The night began with another of Hammer and Tongue’s prolific poetry slams. Poets aligned themselves on stage and boldly blurted out humorous tales of everyday anxieties and anguish. Poetry slam devotee AP Staunton was crowned as king, although a special mention should go to Daniel Searle, whose cutthroat wordplay made many of us tear-up with laughter.
Overall judge of the BHAC open poetry competition was Dr Jess Moriarty, Course Leader of English Literature and Creative Writing at the University of Brighton. “You’re all winners tonight,” she announced while describing all those who contributed as “genuine activists and artists whose submissions both provoked and inspired.”

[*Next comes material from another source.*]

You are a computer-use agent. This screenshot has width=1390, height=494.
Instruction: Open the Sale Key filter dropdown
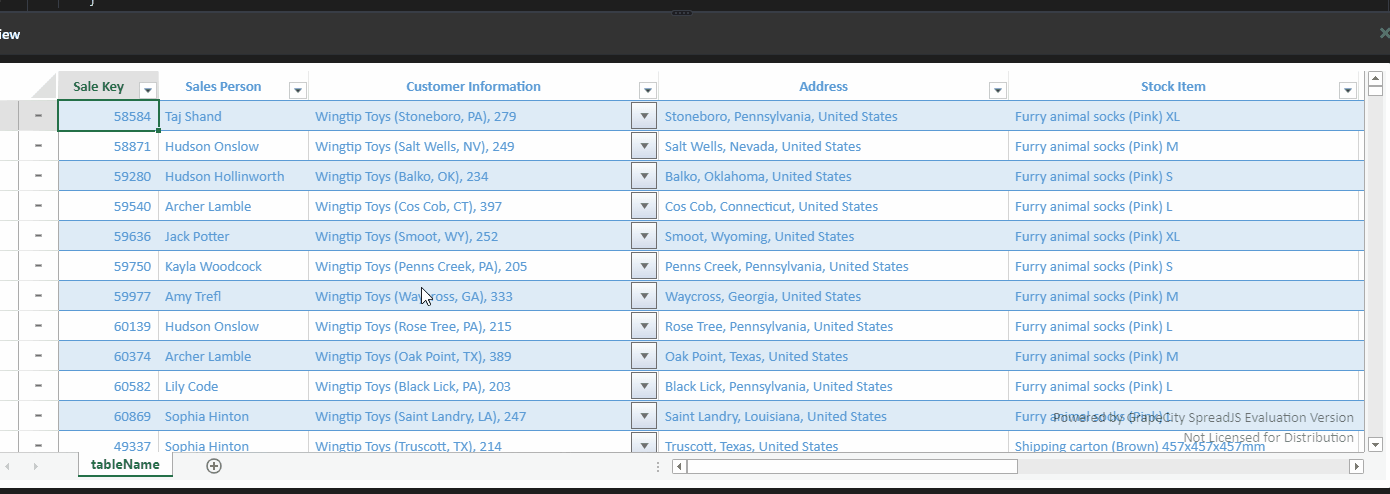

From haikus to sonnets, the competition received over 600 submissions and was the third poetry festival the Brighton Arts Council has so far organised. Entries served as a tender reminder of the familiar pains and joys experienced through life. Words of anger, frustration, joy and sorrow spilled from the mouths of the contenders. The festival’s 1st place position and grand prize of £1000 was awarded to Liz Fincham for her shrewdly penned ’Brexit Blue’ – a brooding reflection on last year’s referendum result.
Attila The Stockbroker was next to take centre stage, and humbled us with rugged charm and poetry that was ferociously bittersweet. Telling tales of his love affair with the NHS, his uncertainties faced from a diagnosis of cancer and a melodic ode to Jeremy Corbyn entitled ‘The Man With The Beard’ – it was a performance that would have been hard for many to outshine.
Carol Ann Duffy, however, undeniably stole the limelight. Accompanied by musician and all-round prankster John Sampson, she spoke of politics, poverty, education and war, her prose offering dips and dives from dark and dreary landscapes to hope and optimism towards the future.
We were treated to renditions of both ‘Last Post’ and ‘No Man’s Land’ before being introduced to the deliciously satirical collection of ‘The World’s Wife’. This told the melancholy tale of the wife of Faust, and Carol Ann Duffy professed to considering renaming the character as Mrs Trump due to recent events that had unfolded in the news.
Long gone are the memories of being sat in a drab and downcast sports hall, despising our GCSE poetry anthology and waiting for the clock to strike half three. Watching a time-honoured heroine of poetry take to the stage and raise a middle finger at Trump was unquestionably a tick off the bucket list.